Stroh wavered a little, but not enough to slow him down.
He tied for second in the second round ($3,784) and tied for fifth in the average ($1,056), putting him into the semifinals and the shot at bigger payouts.
He won the semifinals ($6,160) and took third in the finals ($6,626), giving him a season-high $17,622 in earnings for the weekend.
“He really capitalized on the chances he had. He some good chances and he made ’em work,” Hausauer said. “It was phenomenal to watch. Just everywhere he went, if he had a chance, he won some money and that’s what you’ve got to do. That’s what separates him from a lot of guys is when he had the chance, he took advantage of it.”
Stroh wrapped up the month with a little panache too.
A bronc had mangled Stroh’s saddle following his win in the semifinals and forced him to borrow a saddle of Alberta cowboy Dustin Flaundra, ironically another bronc rider on the NFR bubble at the time.
Re-rides forced Stroh to get on three different broncs in the finals before he finally held on for an 83 on his third attempt.
The weekend put Stroh over the top while others weren’t so fortunate.
Hausauer, who was ranked as high as sixth during the regular season, dropped to 16th — one place out of the NFR — despite numerous attempts to qualify in the final days of the season.
Regardless of his finish, Hausauer said watching Stroh find his groove pushed him to keep working despite some tough luck.
“I had some trouble there at the end,” Hausauer said. “To watch him, that actually helped me out toward the end too. When somebody in the truck is doing that good, you don’t ever get down, and it was good to watch and it helped me out quite a bit too.”
Likewise, Stroh said he might not have kept fighting for the NFR had Hausauer not been at his side encouraging him to enter some of the lateseason events.
“I was down to four or five weeks and I was so far out, money-wise, that I didn’t really have a shot unless things went as good as they did, which doesn’t happen,” Stroh said. “Having Dusty as close as he was, that was the main reason I was still going. There was just two of us in the rig and he was going good so I was just going to stick with it until he was done. The coin kind of flipped and he started going the other way.”
Stroh’s finish was miles away from the rest of his summer. Early in the season, he knew things could be a little rough.
“When you show up and your buddies are laughing at you because you’re there, you know you didn’t get a very good one (bronc),” Stroh said.
He contemplated a layoff after injuring his leg when a horse blew up on him in the chute in mid-June at a rodeo in Livermore, Calif.
“I should have come home.
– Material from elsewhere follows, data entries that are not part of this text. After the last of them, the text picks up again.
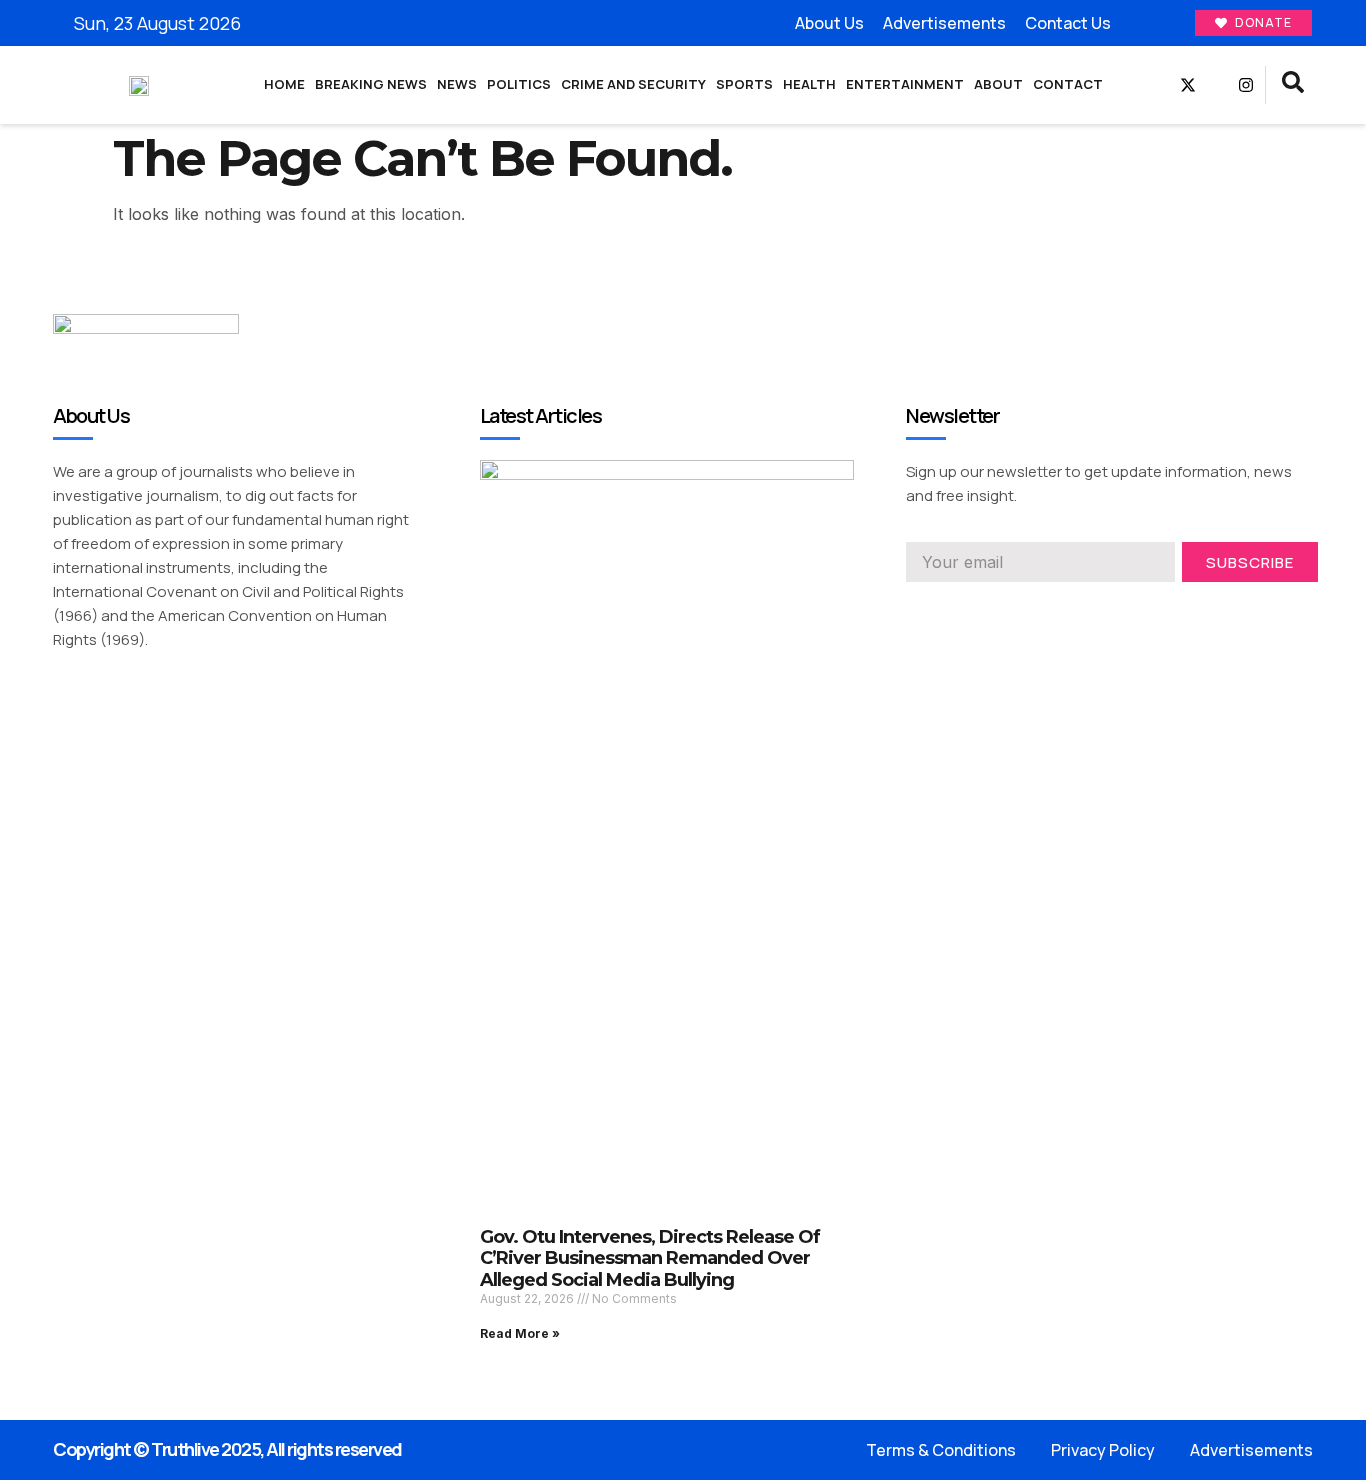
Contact (1068, 84)
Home (284, 84)
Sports (744, 84)
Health (809, 84)
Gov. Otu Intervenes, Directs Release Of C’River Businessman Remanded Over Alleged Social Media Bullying (650, 1258)
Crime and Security (633, 84)
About (998, 84)
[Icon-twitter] (950, 610)
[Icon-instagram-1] (986, 610)
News (457, 84)
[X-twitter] (1188, 85)
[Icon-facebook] (1159, 85)
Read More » (520, 1333)
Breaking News (371, 84)
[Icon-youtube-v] (1217, 85)
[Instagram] (1246, 85)
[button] (1293, 85)
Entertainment (905, 84)
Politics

I stayed out there and kept going and darn sure didn’t win anything,” Stroh said.
That all changed in September.
All signs point to money winnings leader Jesse Kruse of Great Falls, Mont., as the favorite to win the saddle bronc world title.
Stroh, because of his lateseason run, is more of a Cinderella. And he’s been to the NFR enough to know when the chute opens for the first time, the regular season doesn’t really matter.
“You don’t really change your game plan at all from day to day or month to month,” Stroh said. “You may be a little more excited getting on some of them when you know you’ve got a good horse drawn. But it still comes down to the basics — one horse at a time, one jump at a time.”